I compensi pagati dal datore di lavoro inglese a un cittadino italiano residente in Italia e iscritto all’Aire (Associazione Italiani Residenti all’Estero) e che svolge la sua attività in smart working in Italia, sono tassati sul suolo nazionale, in base alla normativa interna e alla convenzione tra Italia e Regno Unito contro le doppie imposizioni.
E’ quanto indicato dall’Agenzia delle Entrate ad un cittadino italiano, con la risposta ad interpello n. 127/2023.
Nel rispondere al contribuente, l’Agenzia fiscale ha precisato che la residenza fiscale del cittadino viene stabilita confrontando il concetto di residenza definito dalla normativa interna con quello della convenzione.
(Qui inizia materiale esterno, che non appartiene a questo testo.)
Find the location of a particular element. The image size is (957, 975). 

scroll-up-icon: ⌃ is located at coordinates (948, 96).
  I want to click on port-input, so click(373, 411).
In base al Testo Unico delle Imposte sui Redditi (Tuir), una persona AIRE è considerata residente fiscale in Italia se trascorre la maggior parte del periodo d’imposta (183 giorni o 184 se l’anno è bisestile) iscritta nelle anagrafi della popolazione residente oppure ha il domicilio o la residenza in Italia ai sensi del codice civile.
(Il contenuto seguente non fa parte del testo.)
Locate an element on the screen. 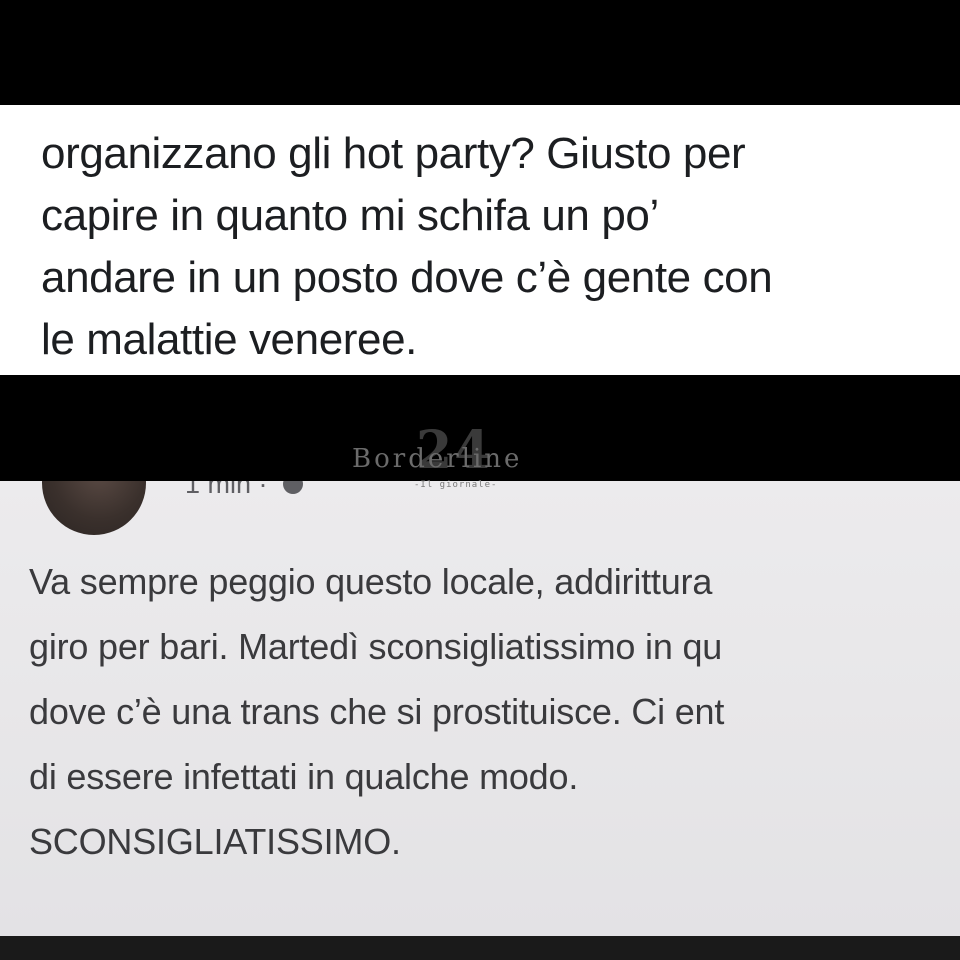  post-meta: 1 min · is located at coordinates (244, 490).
L’iscrizione AIRE non rileva ai fini fiscali
Nel caso in cui un contribuente risulta residente fiscalmente in entrambi i Paesi, la Convenzione prevede l’utilizzo di criteri di tie-breaker (regole di risoluzione di divergenze) che danno rilievo al criterio dell’abitazione permanente. Tuttavia, questi criteri richiedono la verifica di elementi fattuali non accertabili tramite interpello ordinario.
In base alle informazioni fornite dall’istante riguardo al trasferimento della sua abitazione permanente e della sede lavorativa dal Regno Unito all’Italia, l’Agenzia conclude che il contribuente iscritto AIRE dovrebbe essere considerato residente in Italia, ai fini fiscali, escluso il primo anno di rientro in Italia.
Pertanto, i redditi prodotti ovunque dal contribuente, tranne che per il primo anno, sono soggetti a tassazione esclusiva in Italia secondo le modalità previste dall’articolo 3, comma 1, del Tuir.